▸ About this task: All that should be output is the block of lines below from the line with "Where should I click to: Click the 在" to the line with "The height and width of the screenshot is (599, 820).", both included, exactly as written.

Collection entries:

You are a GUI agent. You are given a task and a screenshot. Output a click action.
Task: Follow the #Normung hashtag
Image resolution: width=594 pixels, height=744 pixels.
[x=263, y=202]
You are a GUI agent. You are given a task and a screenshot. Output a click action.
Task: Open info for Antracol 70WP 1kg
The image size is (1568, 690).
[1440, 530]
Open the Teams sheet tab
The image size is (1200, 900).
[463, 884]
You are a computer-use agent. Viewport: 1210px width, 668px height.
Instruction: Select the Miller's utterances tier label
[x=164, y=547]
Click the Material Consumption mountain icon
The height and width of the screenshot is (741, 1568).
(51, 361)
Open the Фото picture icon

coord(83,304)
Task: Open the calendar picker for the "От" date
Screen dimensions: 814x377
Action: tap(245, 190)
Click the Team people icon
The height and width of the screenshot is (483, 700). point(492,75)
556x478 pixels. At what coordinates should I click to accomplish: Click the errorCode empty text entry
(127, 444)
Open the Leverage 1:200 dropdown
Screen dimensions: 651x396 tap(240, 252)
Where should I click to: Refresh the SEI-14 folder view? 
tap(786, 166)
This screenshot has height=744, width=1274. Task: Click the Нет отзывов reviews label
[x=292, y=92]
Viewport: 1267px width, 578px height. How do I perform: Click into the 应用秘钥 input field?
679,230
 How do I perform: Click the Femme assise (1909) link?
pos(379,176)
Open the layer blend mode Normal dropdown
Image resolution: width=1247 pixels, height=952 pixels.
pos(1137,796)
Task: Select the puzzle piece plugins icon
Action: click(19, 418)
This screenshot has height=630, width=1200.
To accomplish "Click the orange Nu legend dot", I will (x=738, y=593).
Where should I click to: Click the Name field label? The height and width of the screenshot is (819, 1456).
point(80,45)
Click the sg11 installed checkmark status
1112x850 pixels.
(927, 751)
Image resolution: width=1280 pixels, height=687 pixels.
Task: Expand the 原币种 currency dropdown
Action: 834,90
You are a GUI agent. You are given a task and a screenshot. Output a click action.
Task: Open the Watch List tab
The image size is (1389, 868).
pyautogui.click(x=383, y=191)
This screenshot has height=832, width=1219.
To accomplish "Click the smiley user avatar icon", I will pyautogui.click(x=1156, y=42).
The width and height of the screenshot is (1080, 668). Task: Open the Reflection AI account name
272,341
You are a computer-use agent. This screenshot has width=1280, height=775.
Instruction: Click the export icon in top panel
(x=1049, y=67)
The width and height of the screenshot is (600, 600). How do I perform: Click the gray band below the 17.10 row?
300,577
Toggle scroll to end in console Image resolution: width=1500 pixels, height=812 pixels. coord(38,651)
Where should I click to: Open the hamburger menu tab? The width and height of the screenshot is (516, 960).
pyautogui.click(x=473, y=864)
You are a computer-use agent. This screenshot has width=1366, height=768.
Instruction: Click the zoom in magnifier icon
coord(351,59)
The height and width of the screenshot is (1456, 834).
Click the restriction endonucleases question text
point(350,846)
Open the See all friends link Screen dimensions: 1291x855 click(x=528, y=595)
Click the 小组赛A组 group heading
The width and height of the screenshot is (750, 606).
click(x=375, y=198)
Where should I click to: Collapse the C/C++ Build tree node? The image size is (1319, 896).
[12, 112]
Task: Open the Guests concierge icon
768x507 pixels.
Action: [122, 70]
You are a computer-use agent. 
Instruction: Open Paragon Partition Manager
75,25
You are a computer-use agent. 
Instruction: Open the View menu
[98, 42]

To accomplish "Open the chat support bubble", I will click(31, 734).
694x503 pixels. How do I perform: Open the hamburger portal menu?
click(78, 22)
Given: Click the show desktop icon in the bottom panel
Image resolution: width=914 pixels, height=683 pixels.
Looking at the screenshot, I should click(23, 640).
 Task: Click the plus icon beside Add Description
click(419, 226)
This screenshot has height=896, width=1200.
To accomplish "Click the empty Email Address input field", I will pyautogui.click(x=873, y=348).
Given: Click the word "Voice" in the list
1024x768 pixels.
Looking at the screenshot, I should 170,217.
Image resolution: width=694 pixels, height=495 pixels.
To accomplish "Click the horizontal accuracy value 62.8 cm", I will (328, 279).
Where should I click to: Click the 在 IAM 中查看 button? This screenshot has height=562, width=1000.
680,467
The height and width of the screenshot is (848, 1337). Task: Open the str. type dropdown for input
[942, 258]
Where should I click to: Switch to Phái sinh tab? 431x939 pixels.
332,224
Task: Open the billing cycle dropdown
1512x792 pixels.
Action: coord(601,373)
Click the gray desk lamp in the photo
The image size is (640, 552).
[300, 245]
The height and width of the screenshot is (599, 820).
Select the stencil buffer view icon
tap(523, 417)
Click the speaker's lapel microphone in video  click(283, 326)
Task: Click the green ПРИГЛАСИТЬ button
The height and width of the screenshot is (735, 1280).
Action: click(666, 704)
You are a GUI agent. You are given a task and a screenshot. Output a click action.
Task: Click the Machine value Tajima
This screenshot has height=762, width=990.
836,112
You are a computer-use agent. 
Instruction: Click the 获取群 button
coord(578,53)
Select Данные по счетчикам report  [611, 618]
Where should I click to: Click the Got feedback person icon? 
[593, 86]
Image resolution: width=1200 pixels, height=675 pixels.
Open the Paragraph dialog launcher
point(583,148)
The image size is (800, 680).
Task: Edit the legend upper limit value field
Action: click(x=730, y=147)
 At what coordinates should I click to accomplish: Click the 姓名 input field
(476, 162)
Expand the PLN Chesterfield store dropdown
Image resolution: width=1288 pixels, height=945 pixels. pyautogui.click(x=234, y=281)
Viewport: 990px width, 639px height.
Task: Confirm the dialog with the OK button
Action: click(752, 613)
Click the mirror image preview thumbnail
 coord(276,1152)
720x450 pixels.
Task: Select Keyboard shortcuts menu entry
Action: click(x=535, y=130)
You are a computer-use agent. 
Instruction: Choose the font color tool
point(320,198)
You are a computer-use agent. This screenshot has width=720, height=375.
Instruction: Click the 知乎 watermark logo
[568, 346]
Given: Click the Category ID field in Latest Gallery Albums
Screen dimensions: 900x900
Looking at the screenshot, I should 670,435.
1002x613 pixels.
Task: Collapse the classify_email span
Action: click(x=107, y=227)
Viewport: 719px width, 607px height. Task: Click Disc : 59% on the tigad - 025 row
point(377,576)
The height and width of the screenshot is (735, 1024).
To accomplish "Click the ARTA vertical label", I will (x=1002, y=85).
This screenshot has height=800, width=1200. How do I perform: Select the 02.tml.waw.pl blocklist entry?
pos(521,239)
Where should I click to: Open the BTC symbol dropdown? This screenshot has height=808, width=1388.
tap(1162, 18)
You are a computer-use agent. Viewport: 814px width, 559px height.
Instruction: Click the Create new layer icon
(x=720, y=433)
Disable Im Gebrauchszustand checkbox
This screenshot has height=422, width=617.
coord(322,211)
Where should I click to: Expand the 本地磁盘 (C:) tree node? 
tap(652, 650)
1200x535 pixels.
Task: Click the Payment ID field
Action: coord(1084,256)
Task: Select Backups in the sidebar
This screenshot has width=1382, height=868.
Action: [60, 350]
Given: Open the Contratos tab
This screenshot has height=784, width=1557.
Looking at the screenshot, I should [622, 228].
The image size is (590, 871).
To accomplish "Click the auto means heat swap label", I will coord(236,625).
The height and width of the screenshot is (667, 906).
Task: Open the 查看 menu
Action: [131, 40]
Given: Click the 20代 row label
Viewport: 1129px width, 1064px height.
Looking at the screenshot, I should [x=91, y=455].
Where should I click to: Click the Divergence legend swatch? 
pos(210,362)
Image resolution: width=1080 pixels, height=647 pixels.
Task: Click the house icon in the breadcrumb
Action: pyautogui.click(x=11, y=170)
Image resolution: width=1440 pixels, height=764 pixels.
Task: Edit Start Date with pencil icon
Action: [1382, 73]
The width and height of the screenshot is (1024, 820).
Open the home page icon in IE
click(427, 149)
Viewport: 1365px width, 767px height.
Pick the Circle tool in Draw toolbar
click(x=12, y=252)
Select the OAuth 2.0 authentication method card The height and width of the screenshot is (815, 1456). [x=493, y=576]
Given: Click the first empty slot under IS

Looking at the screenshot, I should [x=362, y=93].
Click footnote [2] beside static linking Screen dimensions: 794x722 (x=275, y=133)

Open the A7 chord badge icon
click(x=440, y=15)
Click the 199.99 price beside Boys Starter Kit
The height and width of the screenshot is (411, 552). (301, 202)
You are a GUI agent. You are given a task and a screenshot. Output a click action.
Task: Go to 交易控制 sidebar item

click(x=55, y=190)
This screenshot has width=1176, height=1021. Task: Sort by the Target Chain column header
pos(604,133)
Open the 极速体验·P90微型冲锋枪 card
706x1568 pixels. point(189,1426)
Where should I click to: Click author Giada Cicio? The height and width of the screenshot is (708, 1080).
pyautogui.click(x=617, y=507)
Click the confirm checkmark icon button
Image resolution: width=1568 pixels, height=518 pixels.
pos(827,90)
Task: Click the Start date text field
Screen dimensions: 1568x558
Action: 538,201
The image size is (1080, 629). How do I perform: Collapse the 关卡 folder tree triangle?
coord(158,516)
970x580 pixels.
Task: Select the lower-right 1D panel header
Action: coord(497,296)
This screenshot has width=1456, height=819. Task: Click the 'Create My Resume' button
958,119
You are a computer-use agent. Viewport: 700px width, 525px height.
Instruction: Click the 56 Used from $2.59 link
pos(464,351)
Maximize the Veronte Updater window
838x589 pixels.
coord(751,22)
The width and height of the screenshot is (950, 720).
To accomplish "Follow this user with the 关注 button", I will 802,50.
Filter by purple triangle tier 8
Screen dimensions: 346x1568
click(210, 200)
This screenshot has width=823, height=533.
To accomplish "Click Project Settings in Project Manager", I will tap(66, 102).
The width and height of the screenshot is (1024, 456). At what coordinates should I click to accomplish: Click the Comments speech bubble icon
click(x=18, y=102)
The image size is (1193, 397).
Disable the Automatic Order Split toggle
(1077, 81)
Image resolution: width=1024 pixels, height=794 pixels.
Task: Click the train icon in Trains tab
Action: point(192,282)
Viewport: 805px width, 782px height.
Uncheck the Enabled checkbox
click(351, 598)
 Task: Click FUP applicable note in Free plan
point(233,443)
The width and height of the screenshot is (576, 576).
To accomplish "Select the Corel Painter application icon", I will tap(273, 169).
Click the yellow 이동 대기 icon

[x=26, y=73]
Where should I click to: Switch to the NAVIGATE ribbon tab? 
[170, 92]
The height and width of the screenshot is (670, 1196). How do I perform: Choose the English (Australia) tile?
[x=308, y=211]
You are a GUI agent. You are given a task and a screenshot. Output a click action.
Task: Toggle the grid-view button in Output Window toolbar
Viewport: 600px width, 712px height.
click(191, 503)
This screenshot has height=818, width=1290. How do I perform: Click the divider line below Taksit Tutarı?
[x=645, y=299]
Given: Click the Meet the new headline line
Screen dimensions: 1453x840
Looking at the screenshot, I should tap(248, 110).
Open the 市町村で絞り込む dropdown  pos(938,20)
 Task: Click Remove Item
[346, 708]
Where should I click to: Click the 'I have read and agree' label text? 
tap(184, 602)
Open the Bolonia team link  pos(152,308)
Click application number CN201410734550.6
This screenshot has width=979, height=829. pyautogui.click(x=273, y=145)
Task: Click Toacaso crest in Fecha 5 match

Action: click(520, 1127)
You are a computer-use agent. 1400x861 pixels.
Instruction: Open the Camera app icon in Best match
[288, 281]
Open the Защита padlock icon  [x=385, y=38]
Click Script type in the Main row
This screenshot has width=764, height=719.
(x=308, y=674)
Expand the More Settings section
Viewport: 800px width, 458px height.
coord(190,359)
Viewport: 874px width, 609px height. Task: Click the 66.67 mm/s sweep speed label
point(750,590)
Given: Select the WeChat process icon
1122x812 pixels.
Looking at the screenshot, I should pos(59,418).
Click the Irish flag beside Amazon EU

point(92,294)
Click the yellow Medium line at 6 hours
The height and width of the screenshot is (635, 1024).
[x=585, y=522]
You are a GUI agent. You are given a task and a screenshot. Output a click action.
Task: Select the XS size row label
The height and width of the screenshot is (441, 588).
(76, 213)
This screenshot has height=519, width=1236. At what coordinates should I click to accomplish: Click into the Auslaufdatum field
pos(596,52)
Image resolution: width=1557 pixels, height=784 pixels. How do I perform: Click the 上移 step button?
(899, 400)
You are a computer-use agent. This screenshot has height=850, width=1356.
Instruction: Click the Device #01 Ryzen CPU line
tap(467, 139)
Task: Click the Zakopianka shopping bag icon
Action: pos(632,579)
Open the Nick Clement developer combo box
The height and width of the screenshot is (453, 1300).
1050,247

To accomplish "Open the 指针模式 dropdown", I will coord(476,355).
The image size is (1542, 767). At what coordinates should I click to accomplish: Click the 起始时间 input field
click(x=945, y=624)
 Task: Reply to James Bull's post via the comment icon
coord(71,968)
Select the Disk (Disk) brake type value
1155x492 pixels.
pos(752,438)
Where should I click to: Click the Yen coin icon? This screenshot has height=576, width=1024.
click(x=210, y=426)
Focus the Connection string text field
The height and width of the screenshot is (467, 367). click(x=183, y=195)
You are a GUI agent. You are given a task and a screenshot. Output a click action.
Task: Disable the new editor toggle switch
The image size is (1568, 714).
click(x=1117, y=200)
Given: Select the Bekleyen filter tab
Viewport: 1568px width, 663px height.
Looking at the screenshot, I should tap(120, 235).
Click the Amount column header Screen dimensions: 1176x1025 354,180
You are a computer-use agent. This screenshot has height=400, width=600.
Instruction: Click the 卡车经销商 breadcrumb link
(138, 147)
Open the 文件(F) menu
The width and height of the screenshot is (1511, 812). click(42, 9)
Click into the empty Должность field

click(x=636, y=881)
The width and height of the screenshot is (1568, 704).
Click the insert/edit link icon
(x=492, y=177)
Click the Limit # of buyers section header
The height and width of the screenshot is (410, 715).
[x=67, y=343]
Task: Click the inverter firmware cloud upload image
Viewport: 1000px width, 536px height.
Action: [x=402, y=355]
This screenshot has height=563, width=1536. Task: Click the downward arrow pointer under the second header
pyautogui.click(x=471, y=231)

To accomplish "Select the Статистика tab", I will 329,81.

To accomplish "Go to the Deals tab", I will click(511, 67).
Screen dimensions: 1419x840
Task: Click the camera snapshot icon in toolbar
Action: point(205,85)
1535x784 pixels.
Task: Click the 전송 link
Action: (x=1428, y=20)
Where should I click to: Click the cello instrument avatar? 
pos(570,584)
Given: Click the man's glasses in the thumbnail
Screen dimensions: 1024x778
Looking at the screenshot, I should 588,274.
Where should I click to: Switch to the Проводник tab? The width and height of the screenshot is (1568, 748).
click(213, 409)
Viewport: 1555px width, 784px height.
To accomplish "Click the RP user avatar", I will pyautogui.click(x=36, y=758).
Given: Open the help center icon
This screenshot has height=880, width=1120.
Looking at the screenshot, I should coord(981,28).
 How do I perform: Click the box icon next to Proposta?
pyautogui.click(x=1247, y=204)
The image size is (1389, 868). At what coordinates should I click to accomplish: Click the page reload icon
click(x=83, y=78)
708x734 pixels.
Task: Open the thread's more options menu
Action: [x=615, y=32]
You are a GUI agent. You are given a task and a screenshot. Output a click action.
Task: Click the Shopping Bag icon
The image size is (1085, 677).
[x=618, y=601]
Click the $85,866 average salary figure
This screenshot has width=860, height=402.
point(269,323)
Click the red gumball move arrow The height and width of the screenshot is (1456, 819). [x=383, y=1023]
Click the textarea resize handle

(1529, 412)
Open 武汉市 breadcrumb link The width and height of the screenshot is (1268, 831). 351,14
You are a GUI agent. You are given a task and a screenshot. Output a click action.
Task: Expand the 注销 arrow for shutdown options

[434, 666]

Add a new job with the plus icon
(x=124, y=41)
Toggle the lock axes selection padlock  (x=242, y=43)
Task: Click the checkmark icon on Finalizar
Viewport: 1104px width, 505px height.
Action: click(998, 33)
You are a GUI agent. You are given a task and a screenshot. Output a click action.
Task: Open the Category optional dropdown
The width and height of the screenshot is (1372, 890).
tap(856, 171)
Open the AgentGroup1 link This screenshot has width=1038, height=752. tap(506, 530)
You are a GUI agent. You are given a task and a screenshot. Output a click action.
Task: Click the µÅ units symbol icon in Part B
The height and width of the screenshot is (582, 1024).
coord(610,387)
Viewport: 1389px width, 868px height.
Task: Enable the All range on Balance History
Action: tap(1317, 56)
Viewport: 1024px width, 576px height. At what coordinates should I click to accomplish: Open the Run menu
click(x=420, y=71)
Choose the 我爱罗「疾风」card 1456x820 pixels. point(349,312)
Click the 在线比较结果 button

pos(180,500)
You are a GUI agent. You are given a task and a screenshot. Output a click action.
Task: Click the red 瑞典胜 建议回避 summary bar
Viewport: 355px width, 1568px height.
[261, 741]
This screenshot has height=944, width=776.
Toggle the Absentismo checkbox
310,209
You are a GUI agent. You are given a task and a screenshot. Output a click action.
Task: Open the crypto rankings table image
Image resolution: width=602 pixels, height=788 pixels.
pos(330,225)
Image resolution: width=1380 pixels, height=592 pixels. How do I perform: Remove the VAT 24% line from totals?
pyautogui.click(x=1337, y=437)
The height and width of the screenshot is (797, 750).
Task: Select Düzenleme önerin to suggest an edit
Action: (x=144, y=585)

▸ Result:
Where should I click to: Click the 在 IAM 中查看 button? This screenshot has height=562, width=1000.
680,467
The height and width of the screenshot is (848, 1337). Task: Open the str. type dropdown for input
[942, 258]
Where should I click to: Switch to Phái sinh tab? 431x939 pixels.
332,224
Task: Open the billing cycle dropdown
1512x792 pixels.
Action: coord(601,373)
Click the gray desk lamp in the photo
The image size is (640, 552).
[300, 245]
The height and width of the screenshot is (599, 820).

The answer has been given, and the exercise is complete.